[PATCH -mm] kexec jump -v9

Wed Mar 12 15:37:40 EDT 2008

On Tue, Mar 11, 2008 at 08:17:45PM -0600, Eric W. Biederman wrote:
> "Huang, Ying" <ying.huang at intel.com> writes:
> 
> > Yes. The entry point should be saved in dump.elf itself, this can be
> > done via a user-space tool such as "makedumpfile". Because
> > "makedumpfile" is also used to exclude free pages from disk image, it
> > needs a communication method between two kernels (to get backup pages
> > map or something like that from kernel A). We have talked about this
> > before.
> >
> > - Your opinion is to communicate via the purgatory. (But I don't know
> > how to communicate between kernel A and purgatory).
> 
> How about the return address on the stack?
> 

I think he needs to pass on much more data than just return address. 

IIUC, he needs to pass backup pages map to new kernel, so that any
user space tool can use backup pages map to reconstruct/rearrange the
first kernel's memory core and tools like makedumpfile can do filtering
before hibernated images is saved.

This brings me to a random thought. Can we break the process of loading
a hibernation kernel in two steps.

- In first step just do the memory reservation for running second kernel.
  (kexec -l <dummpy-file-for-reserving-memory>)

- This memory map of reserved pages is exported to user space.

- Use this memory map and regenerate the hibernation kernel initrd
  (rootfs.gz) and put the memory map there. This memory map can be used
  by makedumpfile in second kernel for filtering.

This way it will user space to user space communication of information 
which gets fixed at kernel loading time.

> > - Eric's opinion is to communicate between the user space in kernel A
> > and user space in kernel B.
> 
> Purgatory is for all intents and purposes user space.  Because the
> return address falls on the trampoline page we won't know it's
> address before we call kexec.  But a return address and a stack
> on that page should be a perfectly good way to communicate.
> 
> > - My opinion is to communicate between two kernel directly.
> >
> > I think as a minimal infrastructure patch, we can communicate minimal
> > information between user space of two kernels. When we have consensus on
> > this topic, we can use makedumpfile for both excluding free pages and
> > saving the entry point. Now, we can save the entry point in a separate
> > file or I can write a simple tool to do this.
> 
> We need a fixed protocol so we do not make assumptions about how things
> will be implemented, allowing kernels to diverge and kinds of other
> good things.
> 
> For communicating extra information from the kernel being shut down
> we have elf notes.
> 
> Direct kernel to kernel communication is forbidden.  We must have
> a well defined protocol.  Allowing the implementations to change
> at their different speeds, and still work together.
> 

Agreed.
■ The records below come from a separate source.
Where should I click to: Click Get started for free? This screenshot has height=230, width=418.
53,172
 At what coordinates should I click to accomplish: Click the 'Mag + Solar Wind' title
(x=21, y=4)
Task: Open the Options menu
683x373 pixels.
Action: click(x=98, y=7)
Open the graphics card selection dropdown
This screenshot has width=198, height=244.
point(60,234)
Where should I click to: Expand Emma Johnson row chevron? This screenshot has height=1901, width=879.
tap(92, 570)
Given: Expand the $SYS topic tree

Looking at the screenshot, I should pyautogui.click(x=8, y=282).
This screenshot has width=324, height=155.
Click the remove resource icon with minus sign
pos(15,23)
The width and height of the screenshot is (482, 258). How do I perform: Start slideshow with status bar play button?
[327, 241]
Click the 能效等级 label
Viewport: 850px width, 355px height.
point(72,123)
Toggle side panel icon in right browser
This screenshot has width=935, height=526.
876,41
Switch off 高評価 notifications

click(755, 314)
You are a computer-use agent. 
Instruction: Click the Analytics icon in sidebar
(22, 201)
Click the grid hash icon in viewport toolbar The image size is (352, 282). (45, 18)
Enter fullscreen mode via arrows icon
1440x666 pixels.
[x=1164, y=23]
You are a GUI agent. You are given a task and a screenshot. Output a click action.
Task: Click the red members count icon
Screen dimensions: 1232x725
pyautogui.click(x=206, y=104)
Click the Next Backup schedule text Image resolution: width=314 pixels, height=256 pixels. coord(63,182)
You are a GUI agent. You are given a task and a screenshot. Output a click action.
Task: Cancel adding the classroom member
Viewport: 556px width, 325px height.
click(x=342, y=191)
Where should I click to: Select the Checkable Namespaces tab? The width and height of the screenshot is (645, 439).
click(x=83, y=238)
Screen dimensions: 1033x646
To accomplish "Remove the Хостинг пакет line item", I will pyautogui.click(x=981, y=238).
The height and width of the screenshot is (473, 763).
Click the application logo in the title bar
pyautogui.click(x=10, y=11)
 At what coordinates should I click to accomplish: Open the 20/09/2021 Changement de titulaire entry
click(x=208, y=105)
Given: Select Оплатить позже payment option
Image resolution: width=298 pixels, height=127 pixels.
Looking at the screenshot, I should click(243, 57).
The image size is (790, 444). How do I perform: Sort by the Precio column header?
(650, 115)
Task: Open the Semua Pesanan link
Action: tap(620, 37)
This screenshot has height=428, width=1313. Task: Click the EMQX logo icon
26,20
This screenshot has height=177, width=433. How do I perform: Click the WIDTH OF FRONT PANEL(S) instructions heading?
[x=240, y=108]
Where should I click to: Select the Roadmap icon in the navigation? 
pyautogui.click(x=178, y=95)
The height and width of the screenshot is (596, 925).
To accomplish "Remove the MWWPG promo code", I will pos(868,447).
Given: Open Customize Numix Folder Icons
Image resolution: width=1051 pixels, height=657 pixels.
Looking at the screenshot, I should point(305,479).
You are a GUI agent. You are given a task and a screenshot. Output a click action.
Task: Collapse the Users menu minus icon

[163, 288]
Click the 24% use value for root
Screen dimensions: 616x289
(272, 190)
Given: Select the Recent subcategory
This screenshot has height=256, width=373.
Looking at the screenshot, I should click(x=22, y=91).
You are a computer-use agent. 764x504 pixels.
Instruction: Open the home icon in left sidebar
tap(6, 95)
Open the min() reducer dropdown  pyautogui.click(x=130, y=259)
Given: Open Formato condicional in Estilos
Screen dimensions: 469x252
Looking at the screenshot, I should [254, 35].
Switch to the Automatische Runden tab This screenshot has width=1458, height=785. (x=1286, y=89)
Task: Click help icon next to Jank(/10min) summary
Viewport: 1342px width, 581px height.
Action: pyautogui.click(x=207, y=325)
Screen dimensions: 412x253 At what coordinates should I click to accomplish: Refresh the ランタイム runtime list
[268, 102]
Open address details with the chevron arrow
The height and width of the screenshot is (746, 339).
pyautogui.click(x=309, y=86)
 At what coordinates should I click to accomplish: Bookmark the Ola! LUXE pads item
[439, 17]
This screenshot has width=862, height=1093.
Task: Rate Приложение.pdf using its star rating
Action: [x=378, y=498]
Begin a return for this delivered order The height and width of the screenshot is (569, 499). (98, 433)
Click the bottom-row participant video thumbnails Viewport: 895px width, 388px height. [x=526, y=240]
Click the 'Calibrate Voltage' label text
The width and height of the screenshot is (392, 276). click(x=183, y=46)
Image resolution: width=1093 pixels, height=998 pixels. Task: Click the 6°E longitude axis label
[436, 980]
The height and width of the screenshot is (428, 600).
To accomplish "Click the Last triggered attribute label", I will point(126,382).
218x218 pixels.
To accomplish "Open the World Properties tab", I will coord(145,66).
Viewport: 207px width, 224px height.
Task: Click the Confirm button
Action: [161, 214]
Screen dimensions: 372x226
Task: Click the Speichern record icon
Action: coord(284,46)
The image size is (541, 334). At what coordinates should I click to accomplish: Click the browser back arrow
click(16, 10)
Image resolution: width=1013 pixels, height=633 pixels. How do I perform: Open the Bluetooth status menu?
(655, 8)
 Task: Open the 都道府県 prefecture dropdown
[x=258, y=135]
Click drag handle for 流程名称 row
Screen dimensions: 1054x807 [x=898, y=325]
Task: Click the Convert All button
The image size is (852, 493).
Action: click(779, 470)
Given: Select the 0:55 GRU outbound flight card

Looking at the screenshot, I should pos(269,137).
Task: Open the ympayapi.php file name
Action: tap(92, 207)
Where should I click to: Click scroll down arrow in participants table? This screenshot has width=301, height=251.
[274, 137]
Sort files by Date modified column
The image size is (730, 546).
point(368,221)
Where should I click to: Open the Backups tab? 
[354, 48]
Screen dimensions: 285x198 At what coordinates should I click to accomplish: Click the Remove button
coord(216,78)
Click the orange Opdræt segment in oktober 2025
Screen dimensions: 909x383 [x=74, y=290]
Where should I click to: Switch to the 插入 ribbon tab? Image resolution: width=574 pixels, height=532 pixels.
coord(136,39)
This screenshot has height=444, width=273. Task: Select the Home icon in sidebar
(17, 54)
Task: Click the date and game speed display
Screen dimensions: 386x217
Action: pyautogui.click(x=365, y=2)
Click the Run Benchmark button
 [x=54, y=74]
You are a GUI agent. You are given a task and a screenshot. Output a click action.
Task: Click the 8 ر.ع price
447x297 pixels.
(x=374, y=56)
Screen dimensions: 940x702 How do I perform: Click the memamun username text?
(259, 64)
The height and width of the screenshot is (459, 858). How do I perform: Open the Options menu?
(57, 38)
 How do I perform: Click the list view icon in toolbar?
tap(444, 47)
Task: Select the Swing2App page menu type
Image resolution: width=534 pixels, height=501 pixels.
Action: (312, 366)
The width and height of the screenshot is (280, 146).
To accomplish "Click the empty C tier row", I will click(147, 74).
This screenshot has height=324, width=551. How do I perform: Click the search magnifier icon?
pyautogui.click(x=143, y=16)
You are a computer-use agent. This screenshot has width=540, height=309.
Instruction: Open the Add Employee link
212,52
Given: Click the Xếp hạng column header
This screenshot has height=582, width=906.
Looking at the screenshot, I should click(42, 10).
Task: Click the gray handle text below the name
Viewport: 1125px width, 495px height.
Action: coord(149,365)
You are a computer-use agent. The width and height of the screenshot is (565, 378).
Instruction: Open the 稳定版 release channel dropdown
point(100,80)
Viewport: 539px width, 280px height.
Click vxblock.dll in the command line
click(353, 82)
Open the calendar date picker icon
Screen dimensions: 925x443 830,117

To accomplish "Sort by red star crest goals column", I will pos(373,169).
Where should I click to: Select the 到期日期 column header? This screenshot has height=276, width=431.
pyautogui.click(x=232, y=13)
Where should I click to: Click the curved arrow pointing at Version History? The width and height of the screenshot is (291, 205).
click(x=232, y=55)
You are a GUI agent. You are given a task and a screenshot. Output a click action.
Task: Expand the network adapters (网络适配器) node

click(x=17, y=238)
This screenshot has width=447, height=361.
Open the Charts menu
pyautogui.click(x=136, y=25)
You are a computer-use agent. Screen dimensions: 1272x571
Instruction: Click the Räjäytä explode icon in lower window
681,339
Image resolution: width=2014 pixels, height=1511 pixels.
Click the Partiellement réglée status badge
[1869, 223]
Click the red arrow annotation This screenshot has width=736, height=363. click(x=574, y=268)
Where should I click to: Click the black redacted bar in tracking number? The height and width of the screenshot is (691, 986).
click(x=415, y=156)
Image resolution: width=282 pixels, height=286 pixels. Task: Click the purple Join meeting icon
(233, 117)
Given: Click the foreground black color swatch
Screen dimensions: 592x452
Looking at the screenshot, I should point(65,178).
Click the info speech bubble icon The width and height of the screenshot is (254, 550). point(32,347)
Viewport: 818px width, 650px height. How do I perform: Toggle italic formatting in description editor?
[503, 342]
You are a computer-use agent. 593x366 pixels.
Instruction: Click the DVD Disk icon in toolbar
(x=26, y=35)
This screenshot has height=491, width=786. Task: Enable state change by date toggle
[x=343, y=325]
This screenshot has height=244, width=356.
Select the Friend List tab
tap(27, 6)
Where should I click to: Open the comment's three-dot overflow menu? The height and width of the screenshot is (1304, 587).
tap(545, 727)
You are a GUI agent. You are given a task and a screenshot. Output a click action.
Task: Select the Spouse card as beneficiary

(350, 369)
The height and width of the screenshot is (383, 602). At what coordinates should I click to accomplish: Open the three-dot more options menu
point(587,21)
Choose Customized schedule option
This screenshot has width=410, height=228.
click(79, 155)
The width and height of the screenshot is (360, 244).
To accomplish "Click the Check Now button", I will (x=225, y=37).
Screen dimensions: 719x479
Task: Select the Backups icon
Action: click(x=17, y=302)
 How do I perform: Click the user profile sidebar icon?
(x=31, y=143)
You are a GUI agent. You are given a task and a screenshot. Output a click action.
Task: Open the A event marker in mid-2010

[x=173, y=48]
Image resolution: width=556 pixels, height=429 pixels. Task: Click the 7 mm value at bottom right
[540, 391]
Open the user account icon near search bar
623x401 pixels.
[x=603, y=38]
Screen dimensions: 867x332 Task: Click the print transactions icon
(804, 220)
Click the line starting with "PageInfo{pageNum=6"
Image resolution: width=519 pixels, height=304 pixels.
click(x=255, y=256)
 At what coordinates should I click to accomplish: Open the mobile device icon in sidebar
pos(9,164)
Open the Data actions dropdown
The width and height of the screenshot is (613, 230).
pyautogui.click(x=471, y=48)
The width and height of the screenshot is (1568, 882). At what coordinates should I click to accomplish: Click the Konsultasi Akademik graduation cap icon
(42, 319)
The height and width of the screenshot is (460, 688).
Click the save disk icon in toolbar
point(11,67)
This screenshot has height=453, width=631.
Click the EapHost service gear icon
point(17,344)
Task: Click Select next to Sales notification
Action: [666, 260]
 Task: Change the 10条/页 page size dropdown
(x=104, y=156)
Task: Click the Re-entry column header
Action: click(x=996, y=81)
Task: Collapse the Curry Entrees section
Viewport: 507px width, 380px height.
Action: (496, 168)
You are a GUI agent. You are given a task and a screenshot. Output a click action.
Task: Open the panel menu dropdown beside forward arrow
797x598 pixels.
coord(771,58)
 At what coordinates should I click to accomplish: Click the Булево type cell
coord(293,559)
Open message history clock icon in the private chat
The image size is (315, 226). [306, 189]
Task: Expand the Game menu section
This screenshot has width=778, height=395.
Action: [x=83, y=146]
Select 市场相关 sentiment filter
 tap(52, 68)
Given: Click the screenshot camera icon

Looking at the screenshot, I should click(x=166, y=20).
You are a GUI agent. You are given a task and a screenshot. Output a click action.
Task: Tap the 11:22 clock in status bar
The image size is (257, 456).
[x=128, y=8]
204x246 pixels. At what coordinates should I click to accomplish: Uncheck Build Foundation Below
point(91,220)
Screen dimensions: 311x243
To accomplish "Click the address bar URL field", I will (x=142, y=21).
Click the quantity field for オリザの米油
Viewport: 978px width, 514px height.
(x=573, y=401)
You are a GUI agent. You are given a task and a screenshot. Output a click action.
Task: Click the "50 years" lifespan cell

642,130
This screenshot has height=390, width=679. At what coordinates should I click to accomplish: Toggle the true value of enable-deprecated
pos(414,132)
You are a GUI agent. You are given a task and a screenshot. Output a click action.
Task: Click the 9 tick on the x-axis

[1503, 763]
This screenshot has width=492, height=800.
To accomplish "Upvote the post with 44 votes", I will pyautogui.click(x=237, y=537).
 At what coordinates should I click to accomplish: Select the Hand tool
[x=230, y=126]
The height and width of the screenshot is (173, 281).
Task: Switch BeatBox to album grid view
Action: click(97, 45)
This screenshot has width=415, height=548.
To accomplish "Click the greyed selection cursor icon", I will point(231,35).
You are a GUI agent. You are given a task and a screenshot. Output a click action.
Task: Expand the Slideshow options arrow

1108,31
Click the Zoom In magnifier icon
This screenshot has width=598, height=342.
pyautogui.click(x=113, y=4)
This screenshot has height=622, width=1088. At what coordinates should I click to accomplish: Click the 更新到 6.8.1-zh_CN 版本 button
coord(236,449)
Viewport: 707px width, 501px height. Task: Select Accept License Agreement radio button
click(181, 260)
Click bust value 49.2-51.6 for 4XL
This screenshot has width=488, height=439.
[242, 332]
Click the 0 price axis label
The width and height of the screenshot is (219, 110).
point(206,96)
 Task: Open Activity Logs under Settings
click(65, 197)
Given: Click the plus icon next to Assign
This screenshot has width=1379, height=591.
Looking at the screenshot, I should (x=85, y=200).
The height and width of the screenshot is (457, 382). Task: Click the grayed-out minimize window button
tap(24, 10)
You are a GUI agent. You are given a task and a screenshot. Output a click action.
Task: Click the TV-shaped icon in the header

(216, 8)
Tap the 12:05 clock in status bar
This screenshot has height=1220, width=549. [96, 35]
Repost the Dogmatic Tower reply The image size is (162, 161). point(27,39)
Without a proper protocol, we will often run into issues that
X version of kernel does not work with Y version of hibernation kernel
etc.

> >> May be we can have a separate load flag (--load-resume-image) to mark
> >> that we are resuming an hibernated image and kexec does not have to
> >> prepare commandline, does not have to prepare zero page/setup page etc.
> >
> > There is already similar flag in original kexec-tools implementation:
> > "--args-none". If it is specified, kexec-tools does not prepare command
> > line and zero page/setup page etc. I think we can just re-use this flag.
> > And If it is desired an alias is good for me too.
> 
> My gut feel is we look at the image and detect what kind it is, and simply
> not enable image processing after we have read the note that says it
> is a resumable core or whatever.
> 

That makes sense. Just that we shall have to put some kind of ELF NOTE
or some other identifier in resumable core file to identify it.

Thanks
Vivek